To think that I managed to make it through my entire first semester and still seem like a functioning individual! I was going to absolutely all my classes, no excuses. I was eating (somewhat) healthy, I was handling all my time well and had no need or cause for staying up past 12 other than watching Gilmore Girls, I was even running every single morning. I was posting on my blog more or less regularly, dammit! Where did it all go wrong?
You see, one of the things that really shocked me the most in comparisson of life in highschool when I first started at Glendon was the difference in schedule and the general structure of my everyday. Back home, I used to get up at 6:22 every morning after listening to precicesly 7 minutes of music to fully wake up, get ready for school, and study from 8am untill 3pm. Afterwards I would usually stay an aditional hour in school for extracurricular activities and go home to keep on studying and doing homework. Which is roughly 8-9 hours of only studying each day. How does life at Glendon compare? On my bussiest day I have 2 courses, so 6 hours of class max.

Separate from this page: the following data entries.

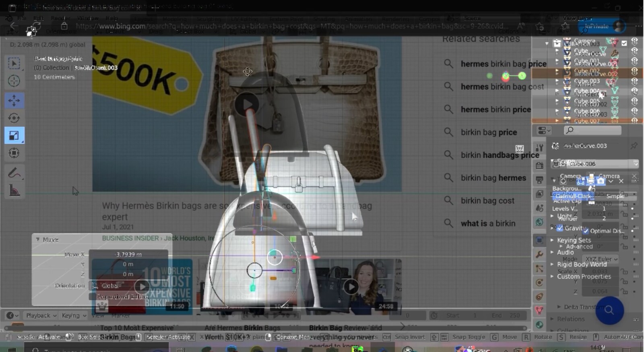Click the Move X value field
This screenshot has height=352, width=644.
point(128,255)
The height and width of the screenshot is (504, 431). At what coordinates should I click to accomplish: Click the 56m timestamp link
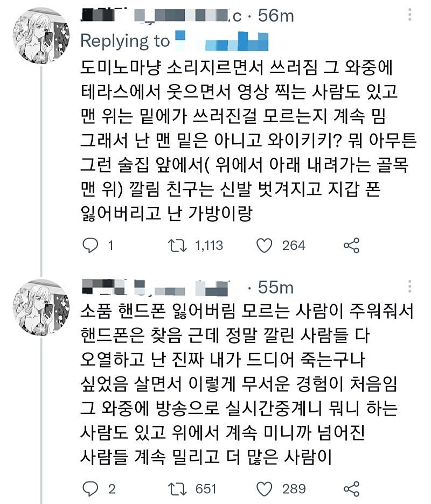[276, 16]
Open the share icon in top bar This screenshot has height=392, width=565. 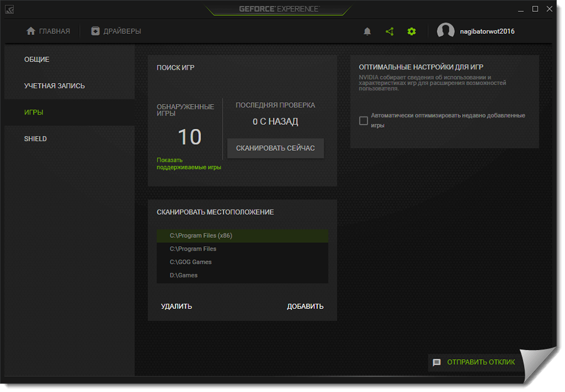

However in no way should the last sentence be in any way taken as an indication that university is in any way a breeze compared to highschool. It is just different. Mainly because while you don’t spend so much time in actual class infront of the professor, you are expected to make up for it by studying on your own, revising and keeping up with the plethora of assigned readings.
I guess I could say my problems all started when 2 of my courses ended. Last semester I had at least one class every single day of the week, which was perfect. I had this down to a science. It gave me a reason to leave bed early everymorning in order to be able to go running, shower, eat a healthy breakfast and get ready go into York Hall and get educated into the complicated artistic science that is Linguistics. I needed all that time to keep up, and I like to think that I spent that time well. It was a simple life, and I enjoyed it.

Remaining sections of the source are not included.